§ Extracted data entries
________

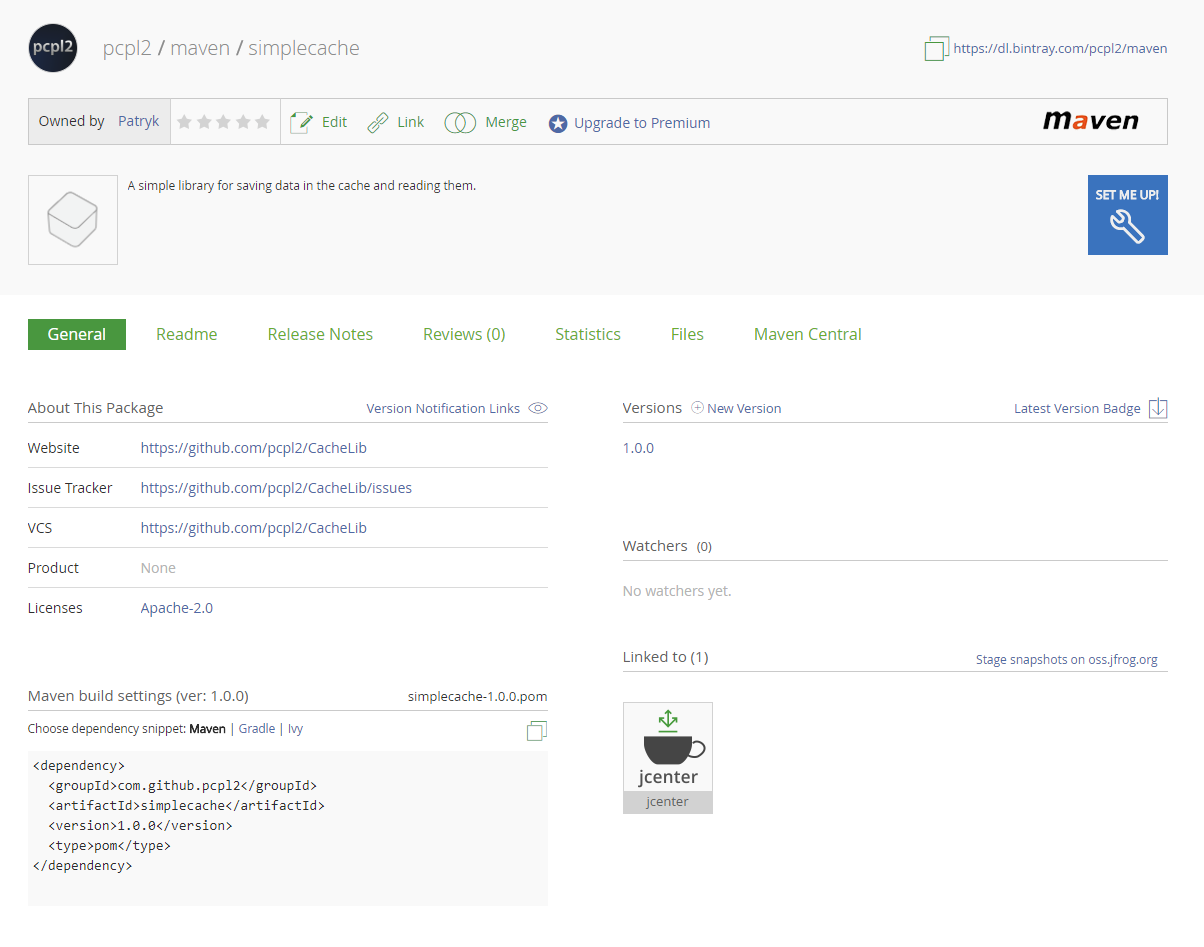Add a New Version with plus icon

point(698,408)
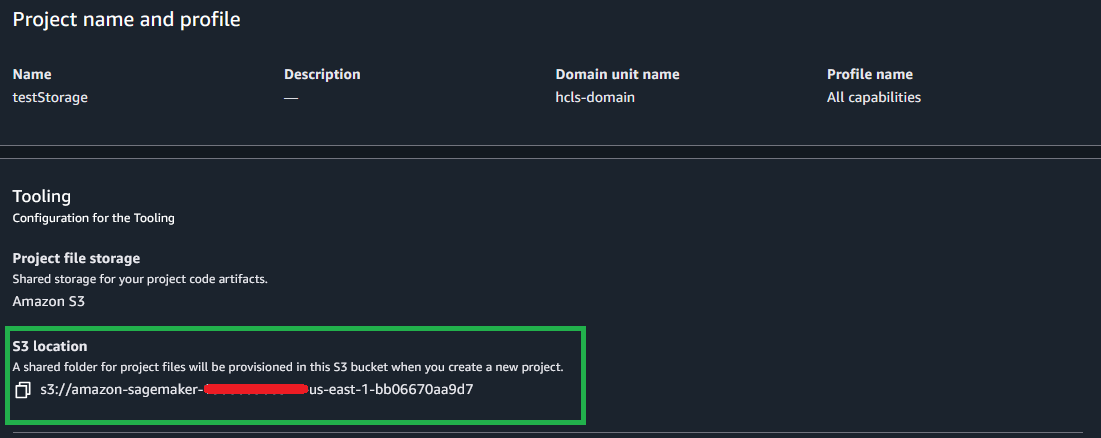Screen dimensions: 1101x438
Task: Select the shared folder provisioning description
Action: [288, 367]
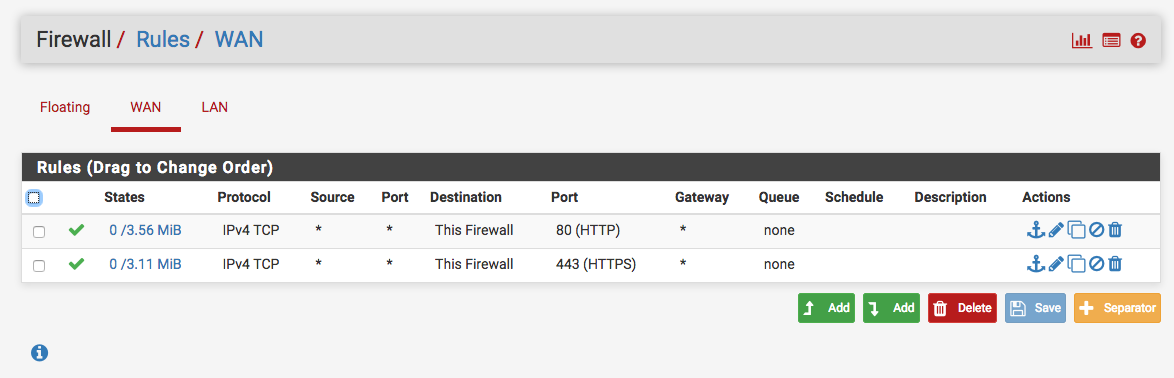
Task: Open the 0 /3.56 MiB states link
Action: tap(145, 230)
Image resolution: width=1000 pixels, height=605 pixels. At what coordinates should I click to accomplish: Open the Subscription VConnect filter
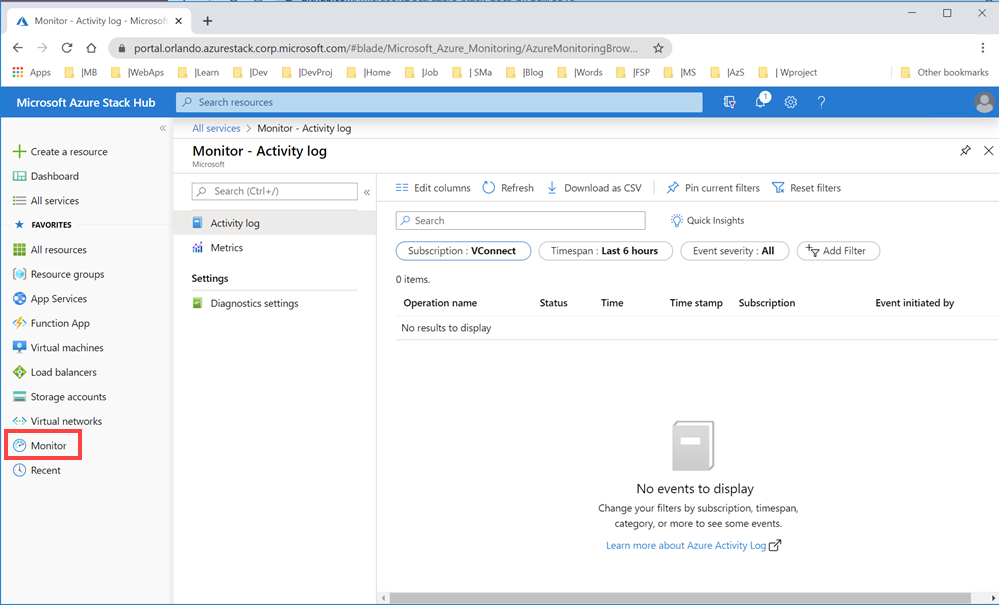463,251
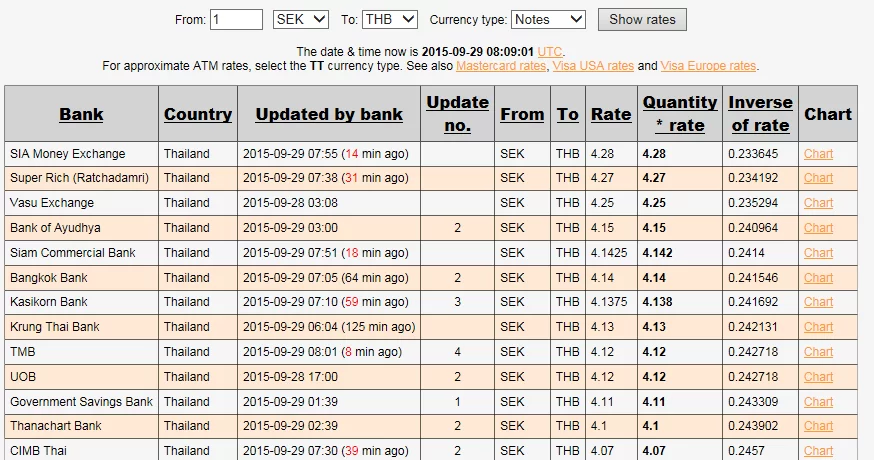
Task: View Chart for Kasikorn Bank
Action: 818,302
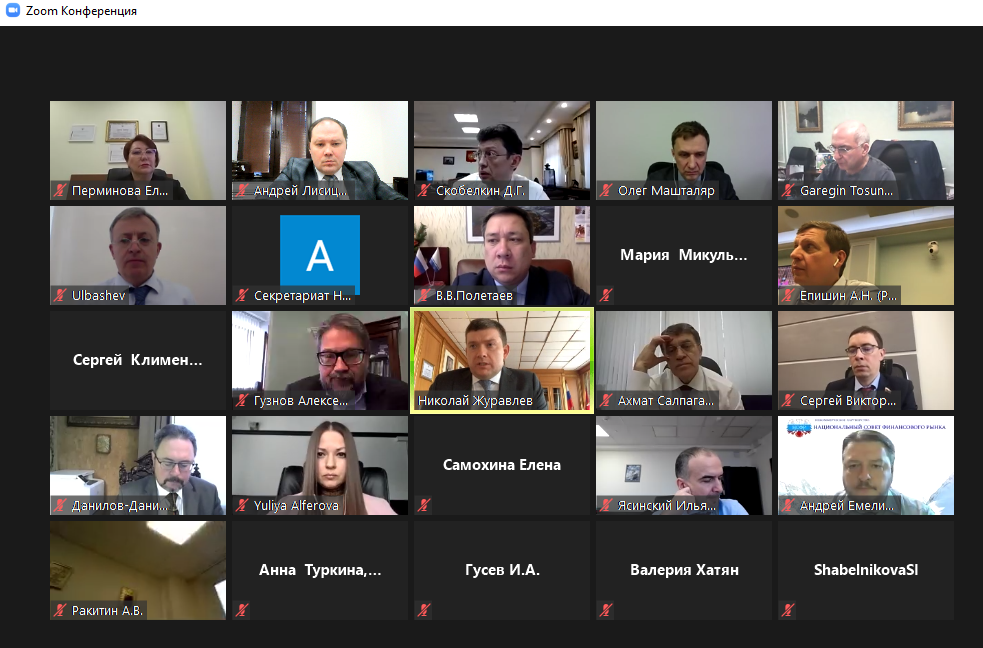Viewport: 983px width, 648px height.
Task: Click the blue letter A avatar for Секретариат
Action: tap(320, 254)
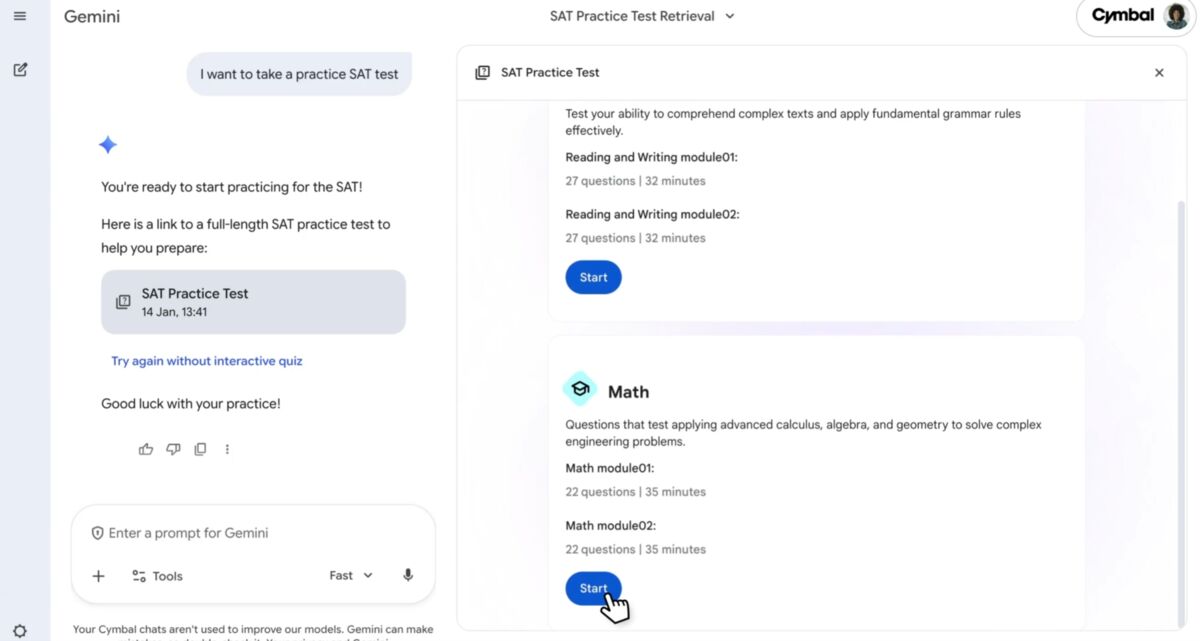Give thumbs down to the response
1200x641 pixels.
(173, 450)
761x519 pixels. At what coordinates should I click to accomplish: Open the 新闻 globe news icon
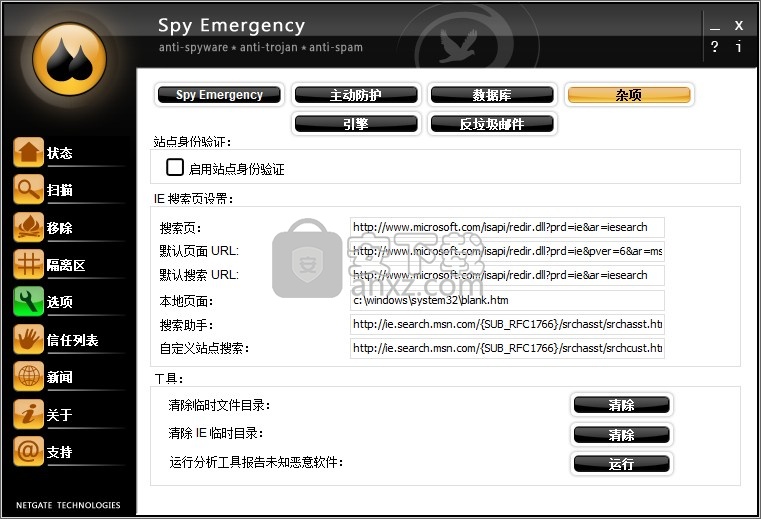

________

§ TASK STATEMENT
Starting at the line that contains "Image resolution: width=1000", transcribe each line through the last one of the entries above, exactly and without pictures.

§ EXERCISE ANSWER
Image resolution: width=1000 pixels, height=605 pixels. At what coordinates should I click to accomplish: Open the Subscription VConnect filter
463,251
Task: View Chart for Kasikorn Bank
Action: 818,302
Viewport: 983px width, 648px height.
Task: Click the blue letter A avatar for Секретариат
Action: tap(320, 254)
Give thumbs down to the response
1200x641 pixels.
(173, 450)
761x519 pixels. At what coordinates should I click to accomplish: Open the 新闻 globe news icon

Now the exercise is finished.